Im Internet oder auch anderen Informationsquellen liest man oft vom großen Reichtum durch Surebets. Hier muss man aber ganz klar auf dem Boden bleiben. Denn wie bereits erwähnt bewegen sich die Gewinnmargen bei Surebets im Bereich zwischen 1 und 3 %. Das heißt, große Gewinne wird man wirklich auch nur dann erzielen, wenn man selbst als "Highroller" unterwegs ist und auch dementsprechend große Einsätze macht. Des Weiteren gilt zu beachten, dass man sein gesamtes Sportwetten-Kapital auf mehrere Buchmacher aufteilen muss, um dieses bei den verschiedenen Buchmachern auch zur Verfügung zu haben. Das heißt, auch hier muss dementsprechend viel Kapital vorhanden sein, um überhaupt mit den Surebets anfangen zu können. Darüber hinaus kann es auch passieren, dass die maximalen Einsatzbeträge von Buchmacher zu Buchmacher unterschiedlich sind und, dass die unterschiedlichen Buchmacher ihre Quoten auch gerne mal spontan abändern. So kann es leicht passieren, dass aus einer Surebet-Wette schnelle eine "die verliere ich" Wette wird.

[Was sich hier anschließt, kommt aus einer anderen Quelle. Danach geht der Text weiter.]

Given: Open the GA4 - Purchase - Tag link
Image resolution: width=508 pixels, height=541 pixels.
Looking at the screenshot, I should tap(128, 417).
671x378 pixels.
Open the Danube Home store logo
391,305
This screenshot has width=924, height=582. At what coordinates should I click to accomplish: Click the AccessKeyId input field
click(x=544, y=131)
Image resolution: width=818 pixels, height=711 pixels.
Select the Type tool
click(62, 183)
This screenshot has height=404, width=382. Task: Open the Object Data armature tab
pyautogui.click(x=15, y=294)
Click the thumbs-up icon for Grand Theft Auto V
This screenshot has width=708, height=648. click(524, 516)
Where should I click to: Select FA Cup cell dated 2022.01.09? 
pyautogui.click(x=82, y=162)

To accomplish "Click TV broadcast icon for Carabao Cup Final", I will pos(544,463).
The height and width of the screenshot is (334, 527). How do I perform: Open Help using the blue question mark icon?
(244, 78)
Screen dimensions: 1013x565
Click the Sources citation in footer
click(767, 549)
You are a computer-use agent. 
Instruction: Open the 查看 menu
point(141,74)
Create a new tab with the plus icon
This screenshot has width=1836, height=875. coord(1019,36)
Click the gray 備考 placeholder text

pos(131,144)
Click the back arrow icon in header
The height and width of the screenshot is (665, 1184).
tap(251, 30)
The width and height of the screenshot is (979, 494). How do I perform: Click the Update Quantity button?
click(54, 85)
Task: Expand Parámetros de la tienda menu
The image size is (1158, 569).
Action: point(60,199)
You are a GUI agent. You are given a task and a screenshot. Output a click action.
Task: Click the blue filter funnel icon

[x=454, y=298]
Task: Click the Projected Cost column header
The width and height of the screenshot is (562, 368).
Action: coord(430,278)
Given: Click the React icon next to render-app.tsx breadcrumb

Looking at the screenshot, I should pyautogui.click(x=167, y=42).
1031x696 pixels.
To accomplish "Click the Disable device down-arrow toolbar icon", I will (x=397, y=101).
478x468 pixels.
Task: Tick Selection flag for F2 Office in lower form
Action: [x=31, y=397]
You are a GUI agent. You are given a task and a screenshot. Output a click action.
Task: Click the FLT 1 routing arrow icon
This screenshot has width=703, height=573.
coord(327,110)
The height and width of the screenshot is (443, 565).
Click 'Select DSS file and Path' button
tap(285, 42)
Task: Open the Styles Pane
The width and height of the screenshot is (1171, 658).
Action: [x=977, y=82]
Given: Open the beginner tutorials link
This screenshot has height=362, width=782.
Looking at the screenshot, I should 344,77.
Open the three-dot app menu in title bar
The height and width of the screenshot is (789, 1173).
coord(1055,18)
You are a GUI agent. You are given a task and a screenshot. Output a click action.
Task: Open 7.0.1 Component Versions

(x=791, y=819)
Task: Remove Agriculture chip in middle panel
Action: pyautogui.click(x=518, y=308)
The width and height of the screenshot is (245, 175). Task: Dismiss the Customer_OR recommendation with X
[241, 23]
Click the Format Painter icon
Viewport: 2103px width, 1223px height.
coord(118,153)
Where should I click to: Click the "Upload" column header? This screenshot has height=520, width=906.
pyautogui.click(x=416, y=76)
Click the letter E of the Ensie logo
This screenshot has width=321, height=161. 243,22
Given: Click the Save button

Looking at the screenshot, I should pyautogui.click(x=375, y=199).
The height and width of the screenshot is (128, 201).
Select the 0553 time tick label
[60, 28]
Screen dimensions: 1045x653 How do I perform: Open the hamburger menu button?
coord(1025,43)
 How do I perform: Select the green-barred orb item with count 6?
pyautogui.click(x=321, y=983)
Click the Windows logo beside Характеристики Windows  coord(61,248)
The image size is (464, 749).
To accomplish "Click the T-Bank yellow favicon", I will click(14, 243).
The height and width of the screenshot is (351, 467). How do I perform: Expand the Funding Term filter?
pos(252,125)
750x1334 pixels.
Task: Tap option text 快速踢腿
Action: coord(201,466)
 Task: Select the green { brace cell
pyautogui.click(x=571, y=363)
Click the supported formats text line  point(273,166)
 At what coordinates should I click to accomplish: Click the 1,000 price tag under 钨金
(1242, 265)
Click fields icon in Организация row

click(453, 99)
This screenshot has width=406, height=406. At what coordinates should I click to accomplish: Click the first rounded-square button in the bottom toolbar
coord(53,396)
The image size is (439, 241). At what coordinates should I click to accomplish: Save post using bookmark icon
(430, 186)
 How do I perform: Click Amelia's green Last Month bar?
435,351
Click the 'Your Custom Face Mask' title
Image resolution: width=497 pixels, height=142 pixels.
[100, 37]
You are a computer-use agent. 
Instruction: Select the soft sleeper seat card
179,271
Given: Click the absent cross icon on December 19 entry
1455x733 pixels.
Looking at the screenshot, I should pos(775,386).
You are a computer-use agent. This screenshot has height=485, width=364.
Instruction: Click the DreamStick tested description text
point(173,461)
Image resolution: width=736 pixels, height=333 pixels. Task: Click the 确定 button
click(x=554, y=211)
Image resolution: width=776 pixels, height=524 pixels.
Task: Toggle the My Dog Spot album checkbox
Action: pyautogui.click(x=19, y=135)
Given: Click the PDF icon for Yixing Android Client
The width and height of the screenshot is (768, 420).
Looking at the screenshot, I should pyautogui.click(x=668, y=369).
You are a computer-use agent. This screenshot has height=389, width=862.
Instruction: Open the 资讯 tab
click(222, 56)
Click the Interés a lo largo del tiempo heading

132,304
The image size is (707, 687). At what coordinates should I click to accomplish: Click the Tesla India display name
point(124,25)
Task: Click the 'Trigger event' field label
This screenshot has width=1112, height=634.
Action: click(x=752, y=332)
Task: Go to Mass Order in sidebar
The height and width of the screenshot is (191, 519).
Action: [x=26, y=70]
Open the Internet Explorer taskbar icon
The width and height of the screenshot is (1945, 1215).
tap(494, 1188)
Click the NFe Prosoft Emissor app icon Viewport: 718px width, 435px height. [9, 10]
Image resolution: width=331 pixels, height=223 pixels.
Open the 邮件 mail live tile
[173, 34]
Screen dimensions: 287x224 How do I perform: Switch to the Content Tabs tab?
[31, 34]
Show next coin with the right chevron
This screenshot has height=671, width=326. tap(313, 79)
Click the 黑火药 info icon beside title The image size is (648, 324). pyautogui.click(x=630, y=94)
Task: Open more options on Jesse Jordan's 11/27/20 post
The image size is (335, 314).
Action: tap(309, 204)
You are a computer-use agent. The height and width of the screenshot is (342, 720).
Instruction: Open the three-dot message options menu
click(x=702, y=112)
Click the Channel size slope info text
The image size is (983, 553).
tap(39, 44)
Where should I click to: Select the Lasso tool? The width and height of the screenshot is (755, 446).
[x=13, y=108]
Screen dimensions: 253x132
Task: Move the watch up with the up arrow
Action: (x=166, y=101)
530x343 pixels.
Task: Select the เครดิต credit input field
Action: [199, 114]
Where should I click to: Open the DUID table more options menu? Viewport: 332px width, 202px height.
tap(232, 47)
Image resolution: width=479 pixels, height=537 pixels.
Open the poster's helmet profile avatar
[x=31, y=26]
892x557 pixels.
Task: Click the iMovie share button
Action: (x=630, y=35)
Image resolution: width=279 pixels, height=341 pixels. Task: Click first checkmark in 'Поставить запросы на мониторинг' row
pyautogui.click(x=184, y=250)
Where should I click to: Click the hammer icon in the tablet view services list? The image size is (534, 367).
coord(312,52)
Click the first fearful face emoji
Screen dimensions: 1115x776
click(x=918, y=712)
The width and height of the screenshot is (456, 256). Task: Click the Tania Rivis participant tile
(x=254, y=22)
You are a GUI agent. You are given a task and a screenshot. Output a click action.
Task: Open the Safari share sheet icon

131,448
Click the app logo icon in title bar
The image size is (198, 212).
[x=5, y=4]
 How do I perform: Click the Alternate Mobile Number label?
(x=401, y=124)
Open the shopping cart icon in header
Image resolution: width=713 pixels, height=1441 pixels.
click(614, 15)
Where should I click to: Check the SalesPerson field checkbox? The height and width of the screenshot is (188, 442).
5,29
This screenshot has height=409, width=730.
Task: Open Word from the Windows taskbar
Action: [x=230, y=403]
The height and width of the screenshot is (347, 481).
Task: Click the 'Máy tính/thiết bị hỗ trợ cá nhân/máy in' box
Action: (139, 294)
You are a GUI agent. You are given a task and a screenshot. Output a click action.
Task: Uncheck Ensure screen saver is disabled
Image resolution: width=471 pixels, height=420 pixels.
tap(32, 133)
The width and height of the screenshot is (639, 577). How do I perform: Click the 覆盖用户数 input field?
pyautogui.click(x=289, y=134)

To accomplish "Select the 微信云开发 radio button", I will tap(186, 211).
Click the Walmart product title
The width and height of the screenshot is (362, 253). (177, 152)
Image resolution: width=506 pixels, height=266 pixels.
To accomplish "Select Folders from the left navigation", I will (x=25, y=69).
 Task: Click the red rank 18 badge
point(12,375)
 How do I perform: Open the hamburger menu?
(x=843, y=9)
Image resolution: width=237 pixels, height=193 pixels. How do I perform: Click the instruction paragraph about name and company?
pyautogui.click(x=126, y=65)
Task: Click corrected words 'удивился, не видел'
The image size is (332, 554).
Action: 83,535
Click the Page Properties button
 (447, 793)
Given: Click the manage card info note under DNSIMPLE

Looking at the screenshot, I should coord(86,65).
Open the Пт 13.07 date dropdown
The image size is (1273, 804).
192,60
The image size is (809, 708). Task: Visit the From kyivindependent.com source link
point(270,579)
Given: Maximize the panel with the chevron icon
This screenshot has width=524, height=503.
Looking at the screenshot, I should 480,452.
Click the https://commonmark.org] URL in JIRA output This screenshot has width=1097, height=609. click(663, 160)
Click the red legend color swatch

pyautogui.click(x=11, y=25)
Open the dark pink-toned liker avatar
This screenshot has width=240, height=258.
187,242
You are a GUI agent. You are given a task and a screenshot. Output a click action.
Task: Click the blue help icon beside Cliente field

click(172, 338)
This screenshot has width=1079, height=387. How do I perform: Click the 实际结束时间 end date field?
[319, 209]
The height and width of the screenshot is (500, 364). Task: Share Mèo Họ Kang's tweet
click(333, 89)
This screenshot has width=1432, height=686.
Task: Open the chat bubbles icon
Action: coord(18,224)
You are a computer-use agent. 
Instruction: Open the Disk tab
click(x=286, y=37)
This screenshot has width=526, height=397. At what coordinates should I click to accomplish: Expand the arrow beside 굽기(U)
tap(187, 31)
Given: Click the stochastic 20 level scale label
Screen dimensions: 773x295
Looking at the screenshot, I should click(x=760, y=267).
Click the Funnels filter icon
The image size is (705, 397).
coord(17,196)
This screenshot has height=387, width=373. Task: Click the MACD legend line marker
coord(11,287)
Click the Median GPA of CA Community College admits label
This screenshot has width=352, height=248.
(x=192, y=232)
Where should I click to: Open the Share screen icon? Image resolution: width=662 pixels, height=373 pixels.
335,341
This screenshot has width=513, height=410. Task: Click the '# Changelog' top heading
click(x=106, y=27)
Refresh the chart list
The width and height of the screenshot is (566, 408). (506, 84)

Das alles sind Dinge, welche man bei dieser Art von Wette im Hinterkopf haben muss.

Fazit

Alles in allem betrachtet kann man durchaus behaupten, dass man mit Surebets Geld verdienen kann. Allerdings ist es falsch zu betonen, dies wäre leicht verdientes Geld. Denn wie bei allen anderen Wettoptionen auch, ist hier Wissen, das nötige Kleingeld, Schnelligkeit und Erfahrung von großem Wert. Für Anfänger gilt daher, lieber erst mal mit kleinen Beträgen anzufangen, da es am Anfang sicherlich noch zu dem einen oder anderen Fehler kommen kann. Hier sollte man allerdings nicht zu streng mit sich selbst sein, denn Fehler macht jeder. Je öfter man spielt, desto erfahrener wird man und umso höhere Einsätze kann man dann auch setzen.